- Born: Philip Gary Morris February 1968 (age 58)
- Occupation: Media recovery specialist
- Organization: Television International Enterprises Archive
- Website: http://www.tiea.co.uk/

= Philip Morris (archivist) =

British media recovery specialist (born 1968)

Philip Gary Morris (born February 1968) is an English former oil rig worker and media recovery specialist. He is best known for being held hostage in 2006 by Nigerian kidnappers, and for founding Television International Enterprises Archive (TIEA).

==Hostage==
Prior to being taken hostage, Philip Morris worked on rigs for twenty years all over the world including Africa and the Americas. While working on the rig Bulford Dolphin in 2006 as a crane operator, Morris was taken hostage along with eight others (six British, one American, one Canadian). He was held hostage for four days in the jungle village of Bilabre, Nigeria. The Nigerian government negotiated the hostages release and paid a $200,000 ransom. Instead of returning to his job seven weeks after being released, he sought counseling for posttraumatic stress disorder. Morris was later charged by police with "assault and criminal damage" after an incident with his former girlfriend at her home. The charges were dropped six months later. He would not return to Nigeria and received a settlement from his employer due to being taken hostage.

Saved data entries
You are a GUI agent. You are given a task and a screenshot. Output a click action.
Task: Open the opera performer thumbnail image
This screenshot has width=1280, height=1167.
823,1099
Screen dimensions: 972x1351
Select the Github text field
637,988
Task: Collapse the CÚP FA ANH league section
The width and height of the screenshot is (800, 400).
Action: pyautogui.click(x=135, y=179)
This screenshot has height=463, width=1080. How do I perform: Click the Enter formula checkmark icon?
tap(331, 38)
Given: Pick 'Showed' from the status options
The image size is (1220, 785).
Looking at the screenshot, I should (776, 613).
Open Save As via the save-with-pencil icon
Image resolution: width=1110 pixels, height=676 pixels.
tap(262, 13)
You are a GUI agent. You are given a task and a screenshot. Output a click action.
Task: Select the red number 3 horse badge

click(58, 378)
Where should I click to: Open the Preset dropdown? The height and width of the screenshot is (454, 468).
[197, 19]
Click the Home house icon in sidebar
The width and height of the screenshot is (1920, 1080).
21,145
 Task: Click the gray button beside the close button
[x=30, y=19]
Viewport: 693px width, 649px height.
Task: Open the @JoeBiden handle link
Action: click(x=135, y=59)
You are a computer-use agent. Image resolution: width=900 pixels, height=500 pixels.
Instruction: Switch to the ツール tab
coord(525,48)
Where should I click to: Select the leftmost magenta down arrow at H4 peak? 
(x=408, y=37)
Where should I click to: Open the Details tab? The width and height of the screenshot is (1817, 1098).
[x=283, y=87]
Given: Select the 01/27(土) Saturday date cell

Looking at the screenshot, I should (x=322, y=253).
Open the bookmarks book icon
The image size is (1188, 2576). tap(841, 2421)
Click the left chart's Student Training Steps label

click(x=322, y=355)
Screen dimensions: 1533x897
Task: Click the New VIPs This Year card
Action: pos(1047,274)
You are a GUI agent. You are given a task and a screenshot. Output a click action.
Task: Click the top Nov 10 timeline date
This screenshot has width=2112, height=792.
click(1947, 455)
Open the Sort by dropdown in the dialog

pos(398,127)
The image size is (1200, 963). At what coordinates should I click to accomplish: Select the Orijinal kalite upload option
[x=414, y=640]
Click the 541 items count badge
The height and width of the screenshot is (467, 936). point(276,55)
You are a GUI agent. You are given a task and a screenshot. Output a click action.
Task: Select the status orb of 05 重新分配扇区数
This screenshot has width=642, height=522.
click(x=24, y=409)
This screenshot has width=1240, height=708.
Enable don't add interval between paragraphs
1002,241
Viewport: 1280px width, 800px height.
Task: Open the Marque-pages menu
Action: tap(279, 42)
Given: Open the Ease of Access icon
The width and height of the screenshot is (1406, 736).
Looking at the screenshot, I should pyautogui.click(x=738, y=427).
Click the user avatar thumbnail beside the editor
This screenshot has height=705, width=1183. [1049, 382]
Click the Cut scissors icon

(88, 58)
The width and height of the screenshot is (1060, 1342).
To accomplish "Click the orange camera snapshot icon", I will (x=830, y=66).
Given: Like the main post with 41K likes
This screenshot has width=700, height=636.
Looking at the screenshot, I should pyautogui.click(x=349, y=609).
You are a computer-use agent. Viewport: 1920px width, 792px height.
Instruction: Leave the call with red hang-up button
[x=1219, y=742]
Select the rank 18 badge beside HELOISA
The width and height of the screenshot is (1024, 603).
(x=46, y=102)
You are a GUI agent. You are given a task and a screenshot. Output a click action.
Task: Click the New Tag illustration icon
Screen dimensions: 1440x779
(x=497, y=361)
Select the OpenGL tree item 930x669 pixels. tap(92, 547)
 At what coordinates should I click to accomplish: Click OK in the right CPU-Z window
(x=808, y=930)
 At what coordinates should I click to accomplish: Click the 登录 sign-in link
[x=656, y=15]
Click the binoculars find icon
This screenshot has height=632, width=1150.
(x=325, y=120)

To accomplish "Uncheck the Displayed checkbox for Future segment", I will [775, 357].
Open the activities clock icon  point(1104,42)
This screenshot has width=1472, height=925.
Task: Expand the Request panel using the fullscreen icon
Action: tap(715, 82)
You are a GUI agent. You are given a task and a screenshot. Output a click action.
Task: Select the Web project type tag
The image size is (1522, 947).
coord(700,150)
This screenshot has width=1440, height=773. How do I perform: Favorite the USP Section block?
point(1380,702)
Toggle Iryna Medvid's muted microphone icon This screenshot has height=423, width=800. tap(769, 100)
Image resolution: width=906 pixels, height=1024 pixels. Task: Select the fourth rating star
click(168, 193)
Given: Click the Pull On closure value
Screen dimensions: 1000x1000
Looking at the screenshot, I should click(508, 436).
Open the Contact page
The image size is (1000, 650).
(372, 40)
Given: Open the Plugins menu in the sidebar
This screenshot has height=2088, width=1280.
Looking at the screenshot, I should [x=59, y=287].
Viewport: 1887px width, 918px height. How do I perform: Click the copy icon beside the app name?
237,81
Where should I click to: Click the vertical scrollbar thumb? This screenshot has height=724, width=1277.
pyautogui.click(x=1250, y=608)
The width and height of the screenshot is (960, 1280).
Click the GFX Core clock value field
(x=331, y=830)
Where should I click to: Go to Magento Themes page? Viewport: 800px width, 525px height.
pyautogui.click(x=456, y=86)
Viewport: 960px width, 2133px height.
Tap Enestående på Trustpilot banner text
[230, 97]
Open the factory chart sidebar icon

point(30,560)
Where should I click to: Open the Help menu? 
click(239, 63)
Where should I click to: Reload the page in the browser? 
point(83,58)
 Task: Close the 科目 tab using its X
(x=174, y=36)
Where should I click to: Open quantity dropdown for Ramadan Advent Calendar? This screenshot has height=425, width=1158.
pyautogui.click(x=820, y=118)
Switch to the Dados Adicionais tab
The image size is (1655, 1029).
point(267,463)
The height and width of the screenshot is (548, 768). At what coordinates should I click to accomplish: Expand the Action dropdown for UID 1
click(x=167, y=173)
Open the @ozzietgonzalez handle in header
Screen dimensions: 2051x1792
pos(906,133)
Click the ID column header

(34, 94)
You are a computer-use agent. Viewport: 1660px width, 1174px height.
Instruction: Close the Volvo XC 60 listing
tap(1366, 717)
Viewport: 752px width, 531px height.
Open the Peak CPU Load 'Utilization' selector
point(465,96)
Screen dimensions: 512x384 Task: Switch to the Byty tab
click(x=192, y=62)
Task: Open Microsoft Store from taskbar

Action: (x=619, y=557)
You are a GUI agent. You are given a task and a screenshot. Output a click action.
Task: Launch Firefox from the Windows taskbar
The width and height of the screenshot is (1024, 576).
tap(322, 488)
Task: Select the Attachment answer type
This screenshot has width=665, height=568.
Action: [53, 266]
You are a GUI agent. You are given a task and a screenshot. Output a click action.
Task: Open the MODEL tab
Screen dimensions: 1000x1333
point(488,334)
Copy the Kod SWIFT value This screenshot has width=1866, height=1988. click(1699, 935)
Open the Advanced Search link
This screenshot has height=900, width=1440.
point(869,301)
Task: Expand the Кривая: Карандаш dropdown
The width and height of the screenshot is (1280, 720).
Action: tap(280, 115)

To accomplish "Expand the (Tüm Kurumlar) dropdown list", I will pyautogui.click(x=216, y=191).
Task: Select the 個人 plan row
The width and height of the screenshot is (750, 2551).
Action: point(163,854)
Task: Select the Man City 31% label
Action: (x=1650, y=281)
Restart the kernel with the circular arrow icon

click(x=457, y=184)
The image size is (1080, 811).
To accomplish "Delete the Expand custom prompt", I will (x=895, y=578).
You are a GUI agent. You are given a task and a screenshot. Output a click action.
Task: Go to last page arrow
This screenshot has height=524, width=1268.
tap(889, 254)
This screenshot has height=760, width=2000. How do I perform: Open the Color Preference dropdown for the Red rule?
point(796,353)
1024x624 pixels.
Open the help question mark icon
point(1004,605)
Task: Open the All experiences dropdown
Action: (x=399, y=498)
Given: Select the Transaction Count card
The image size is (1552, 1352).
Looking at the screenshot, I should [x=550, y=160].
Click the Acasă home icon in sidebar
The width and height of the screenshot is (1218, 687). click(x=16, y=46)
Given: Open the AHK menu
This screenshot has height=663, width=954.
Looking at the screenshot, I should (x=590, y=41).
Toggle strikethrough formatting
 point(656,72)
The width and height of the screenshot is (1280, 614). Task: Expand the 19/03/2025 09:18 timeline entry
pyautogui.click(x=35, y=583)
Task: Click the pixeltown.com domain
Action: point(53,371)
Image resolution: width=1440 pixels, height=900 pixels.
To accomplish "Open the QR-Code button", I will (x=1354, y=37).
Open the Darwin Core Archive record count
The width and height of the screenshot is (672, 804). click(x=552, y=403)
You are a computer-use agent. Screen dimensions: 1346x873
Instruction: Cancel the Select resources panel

▶ [ACTIONS TO TAKE]:
1) In the Philip Morris biography, how many days was Morris held hostage in Bilabre, Nigeria?
2) Summarize the Philip Morris biography in two sentences.
3) Write the next part of the Philip Morris biography, picking up after its final sentence.

▶ [RESPONSES IN ORDER]:
1) Four days.

2) Philip Gary Morris, born in February 1968, is an English former oil rig worker and media recovery specialist who founded Television International Enterprises Archive (TIEA). In 2006, while working as a crane operator on the rig Bulford Dolphin, he and eight others were taken hostage for four days in Nigeria until the Nigerian government negotiated their release and paid a $200,000 ransom; afterward he sought counseling for posttraumatic stress disorder and received a settlement from his employer.

3)
==Television International Enterprises Archive (TIEA)==
Morris founded the Television International Enterprises Archives, a company that searches for lost television episodes. His biggest recovery has been nine missing Doctor Who episodes found in Nigeria, from the serials The Enemy of the World and The Web of Fear, featuring the Second Doctor, Patrick Troughton. TIEA and Morris were working on Project Genesis, cataloguing materials with the Nigerian Television Authority, when the episodes were discovered in a Jos television relay station. The episodes were in good condition considering the environmental conditions and civil unrest, and lost for decades prior to their recovery. Morris's work requires bodyguards, due to the danger involved; he tries to work anonymously, but was in a troubled region during the announcement of the recovered Doctor Who episodes, causing security issues. He has also successfully recovered content from The Basil Brush Show and The Sky at Night. In 2018, Morris recovered two lost episodes of The Morecambe & Wise Show from an abandoned theater in Freetown, Sierra Leone.